* [TASK DESCRIPTION]: While reading through the material below, copy each line that holds the word "account".

──────── SOURCE MATERIAL

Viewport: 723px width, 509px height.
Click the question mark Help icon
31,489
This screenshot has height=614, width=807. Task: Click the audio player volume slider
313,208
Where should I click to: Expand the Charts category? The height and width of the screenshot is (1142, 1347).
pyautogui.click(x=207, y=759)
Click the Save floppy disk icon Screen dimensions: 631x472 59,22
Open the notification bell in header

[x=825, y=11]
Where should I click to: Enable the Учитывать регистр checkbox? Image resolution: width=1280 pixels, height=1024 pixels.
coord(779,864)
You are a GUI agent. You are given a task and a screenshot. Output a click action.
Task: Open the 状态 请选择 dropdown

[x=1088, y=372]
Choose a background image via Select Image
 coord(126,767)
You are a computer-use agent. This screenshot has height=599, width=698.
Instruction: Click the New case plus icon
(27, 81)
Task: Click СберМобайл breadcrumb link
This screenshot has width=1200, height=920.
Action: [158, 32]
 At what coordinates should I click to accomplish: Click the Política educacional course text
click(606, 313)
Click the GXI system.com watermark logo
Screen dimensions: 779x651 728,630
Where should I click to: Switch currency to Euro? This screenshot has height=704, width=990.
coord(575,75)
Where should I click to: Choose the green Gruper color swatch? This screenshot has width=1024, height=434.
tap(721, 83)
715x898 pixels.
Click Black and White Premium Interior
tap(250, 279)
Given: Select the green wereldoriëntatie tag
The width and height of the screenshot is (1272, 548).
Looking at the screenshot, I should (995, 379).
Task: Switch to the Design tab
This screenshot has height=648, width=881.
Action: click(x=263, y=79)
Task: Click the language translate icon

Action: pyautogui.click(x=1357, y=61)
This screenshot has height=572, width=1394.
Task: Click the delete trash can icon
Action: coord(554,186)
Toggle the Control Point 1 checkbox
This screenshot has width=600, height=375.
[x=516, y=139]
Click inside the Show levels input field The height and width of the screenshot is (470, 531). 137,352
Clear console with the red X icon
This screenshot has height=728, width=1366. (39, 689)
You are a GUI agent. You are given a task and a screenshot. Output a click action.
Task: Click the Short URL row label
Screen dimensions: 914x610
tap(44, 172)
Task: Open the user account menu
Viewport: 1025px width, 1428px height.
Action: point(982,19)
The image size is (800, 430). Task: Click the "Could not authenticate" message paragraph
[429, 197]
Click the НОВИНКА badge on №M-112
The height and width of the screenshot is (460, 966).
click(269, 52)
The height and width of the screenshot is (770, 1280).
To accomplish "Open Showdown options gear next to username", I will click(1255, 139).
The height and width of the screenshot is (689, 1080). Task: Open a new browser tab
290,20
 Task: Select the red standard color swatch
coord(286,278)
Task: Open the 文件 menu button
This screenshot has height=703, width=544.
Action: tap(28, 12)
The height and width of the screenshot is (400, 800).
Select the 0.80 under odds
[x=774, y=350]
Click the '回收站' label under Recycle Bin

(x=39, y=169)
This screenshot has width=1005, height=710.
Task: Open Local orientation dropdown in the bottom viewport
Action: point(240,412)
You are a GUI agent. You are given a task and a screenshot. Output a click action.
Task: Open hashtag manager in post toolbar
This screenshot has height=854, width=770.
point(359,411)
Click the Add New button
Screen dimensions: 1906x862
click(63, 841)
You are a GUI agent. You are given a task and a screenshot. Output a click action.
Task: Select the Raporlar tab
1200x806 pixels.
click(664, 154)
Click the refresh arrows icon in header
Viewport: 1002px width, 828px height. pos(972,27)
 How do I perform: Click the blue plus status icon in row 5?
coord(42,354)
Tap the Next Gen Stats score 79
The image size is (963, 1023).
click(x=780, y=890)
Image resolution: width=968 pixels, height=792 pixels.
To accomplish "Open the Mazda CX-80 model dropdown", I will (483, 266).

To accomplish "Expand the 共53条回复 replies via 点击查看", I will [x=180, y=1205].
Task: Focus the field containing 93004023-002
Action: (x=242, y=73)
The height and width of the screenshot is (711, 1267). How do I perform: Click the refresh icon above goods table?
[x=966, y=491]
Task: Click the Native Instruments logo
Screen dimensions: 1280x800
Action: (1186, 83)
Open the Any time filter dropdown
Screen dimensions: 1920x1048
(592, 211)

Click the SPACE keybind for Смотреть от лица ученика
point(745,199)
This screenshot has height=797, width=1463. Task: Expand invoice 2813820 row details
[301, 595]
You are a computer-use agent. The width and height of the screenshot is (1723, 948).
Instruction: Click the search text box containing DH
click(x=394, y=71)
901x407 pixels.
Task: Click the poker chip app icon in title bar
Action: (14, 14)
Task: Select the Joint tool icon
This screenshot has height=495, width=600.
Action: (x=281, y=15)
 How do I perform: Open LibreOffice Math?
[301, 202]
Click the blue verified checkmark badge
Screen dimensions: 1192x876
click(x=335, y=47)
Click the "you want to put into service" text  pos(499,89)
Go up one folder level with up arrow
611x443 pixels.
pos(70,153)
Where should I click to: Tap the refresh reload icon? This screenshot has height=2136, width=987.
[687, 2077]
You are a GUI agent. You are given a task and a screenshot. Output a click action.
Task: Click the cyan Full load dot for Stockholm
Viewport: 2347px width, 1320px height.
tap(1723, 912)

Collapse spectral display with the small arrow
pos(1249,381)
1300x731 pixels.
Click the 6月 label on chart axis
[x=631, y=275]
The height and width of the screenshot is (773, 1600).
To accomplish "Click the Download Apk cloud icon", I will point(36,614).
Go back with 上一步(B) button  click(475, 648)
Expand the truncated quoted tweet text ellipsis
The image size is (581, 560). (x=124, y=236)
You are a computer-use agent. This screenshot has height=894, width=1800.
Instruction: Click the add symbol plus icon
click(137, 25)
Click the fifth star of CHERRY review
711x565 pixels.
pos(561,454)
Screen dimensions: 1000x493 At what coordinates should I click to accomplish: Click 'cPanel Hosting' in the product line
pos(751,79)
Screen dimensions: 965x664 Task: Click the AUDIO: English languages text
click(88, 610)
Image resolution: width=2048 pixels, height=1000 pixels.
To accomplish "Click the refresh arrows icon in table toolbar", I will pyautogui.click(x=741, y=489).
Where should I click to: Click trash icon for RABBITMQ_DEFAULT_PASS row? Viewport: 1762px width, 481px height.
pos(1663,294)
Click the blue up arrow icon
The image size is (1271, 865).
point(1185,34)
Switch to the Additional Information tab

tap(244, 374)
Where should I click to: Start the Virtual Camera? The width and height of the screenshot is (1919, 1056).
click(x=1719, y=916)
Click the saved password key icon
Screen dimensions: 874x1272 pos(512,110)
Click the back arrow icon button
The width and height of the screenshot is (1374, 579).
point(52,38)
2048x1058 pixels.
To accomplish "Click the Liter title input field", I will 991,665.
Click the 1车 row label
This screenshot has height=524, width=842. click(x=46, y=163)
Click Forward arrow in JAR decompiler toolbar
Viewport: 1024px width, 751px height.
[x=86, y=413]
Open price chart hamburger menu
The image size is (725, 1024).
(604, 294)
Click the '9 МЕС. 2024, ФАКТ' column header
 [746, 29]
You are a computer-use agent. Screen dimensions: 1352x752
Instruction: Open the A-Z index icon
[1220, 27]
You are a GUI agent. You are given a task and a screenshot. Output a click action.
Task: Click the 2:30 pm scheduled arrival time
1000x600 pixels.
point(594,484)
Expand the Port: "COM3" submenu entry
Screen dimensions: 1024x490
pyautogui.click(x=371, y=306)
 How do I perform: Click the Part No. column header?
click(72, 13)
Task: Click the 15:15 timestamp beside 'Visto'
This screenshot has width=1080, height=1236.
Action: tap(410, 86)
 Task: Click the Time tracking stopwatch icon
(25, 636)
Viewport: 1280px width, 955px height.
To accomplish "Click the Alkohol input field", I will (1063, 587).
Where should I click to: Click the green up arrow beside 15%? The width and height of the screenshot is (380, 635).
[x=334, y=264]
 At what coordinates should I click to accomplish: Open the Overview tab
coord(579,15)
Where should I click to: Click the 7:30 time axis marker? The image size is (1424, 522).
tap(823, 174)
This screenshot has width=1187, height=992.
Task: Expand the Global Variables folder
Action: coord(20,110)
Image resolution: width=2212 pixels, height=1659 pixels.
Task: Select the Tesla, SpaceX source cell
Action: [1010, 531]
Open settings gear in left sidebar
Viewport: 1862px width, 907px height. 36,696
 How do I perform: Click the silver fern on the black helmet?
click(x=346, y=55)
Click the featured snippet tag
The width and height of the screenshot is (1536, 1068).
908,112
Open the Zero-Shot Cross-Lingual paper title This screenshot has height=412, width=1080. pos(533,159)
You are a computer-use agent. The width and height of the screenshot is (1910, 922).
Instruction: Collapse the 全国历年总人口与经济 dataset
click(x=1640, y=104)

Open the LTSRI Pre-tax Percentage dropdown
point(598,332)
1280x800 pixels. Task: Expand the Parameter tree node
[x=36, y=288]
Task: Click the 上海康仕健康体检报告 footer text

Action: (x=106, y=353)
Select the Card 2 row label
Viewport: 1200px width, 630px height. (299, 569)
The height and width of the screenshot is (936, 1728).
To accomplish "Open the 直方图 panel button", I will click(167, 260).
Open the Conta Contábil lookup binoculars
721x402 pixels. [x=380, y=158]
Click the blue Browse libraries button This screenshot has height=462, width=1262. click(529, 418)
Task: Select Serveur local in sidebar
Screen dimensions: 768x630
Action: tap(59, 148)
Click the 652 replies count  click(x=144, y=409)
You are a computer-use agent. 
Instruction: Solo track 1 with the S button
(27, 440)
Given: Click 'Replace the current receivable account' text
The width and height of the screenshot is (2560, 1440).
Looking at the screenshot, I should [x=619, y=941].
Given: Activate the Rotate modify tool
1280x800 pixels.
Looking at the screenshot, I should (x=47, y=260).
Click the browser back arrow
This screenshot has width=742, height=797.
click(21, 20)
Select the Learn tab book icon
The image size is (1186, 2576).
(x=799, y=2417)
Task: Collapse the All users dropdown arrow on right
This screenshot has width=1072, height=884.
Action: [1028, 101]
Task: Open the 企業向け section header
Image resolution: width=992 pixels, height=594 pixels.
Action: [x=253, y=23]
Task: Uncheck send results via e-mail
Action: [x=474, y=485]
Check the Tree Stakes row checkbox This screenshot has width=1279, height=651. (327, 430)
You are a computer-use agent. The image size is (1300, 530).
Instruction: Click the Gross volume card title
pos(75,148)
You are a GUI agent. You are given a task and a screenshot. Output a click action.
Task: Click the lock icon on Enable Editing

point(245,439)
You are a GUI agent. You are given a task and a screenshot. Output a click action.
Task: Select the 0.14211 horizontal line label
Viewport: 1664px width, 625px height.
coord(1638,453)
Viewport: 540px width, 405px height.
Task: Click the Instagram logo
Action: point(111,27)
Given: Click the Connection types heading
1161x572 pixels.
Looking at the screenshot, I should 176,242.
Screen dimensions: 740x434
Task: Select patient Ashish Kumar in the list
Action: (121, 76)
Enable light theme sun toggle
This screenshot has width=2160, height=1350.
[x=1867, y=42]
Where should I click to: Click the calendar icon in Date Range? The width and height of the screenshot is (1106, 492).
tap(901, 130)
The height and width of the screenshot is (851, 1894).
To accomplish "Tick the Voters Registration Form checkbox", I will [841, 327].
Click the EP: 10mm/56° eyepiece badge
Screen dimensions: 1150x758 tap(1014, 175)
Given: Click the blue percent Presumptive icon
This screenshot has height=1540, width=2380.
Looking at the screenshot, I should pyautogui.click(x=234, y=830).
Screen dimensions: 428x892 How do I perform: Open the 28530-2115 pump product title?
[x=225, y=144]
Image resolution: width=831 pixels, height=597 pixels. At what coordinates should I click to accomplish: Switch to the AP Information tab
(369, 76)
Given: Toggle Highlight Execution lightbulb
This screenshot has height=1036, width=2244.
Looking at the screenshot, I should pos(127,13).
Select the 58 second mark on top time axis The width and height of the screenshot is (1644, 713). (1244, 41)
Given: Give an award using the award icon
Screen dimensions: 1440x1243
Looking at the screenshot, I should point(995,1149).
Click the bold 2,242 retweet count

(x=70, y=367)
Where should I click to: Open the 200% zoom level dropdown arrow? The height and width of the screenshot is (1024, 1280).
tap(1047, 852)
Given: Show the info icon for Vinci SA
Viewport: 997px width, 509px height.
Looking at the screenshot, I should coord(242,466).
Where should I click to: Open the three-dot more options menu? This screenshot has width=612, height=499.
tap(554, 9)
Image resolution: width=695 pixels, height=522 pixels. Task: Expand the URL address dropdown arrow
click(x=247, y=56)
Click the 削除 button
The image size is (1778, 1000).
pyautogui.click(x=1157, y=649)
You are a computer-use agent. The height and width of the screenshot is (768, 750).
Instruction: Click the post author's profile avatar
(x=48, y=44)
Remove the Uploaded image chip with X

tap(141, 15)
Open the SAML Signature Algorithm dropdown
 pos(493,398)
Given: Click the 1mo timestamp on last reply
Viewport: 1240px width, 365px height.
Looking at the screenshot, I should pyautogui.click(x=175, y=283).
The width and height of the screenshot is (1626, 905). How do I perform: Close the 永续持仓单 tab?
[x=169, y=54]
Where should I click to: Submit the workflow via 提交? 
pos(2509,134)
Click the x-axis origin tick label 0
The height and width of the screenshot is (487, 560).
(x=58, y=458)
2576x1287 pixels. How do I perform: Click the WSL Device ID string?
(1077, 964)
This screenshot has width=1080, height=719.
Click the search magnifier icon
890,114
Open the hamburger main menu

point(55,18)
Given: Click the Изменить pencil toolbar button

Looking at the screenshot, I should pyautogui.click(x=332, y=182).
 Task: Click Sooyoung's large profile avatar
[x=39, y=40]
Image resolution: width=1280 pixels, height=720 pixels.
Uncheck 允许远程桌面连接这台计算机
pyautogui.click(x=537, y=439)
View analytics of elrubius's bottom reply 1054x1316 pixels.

────────────────

* [RESPONSE BELOW]:
Task: Open the user account menu
Given: Click 'Replace the current receivable account' text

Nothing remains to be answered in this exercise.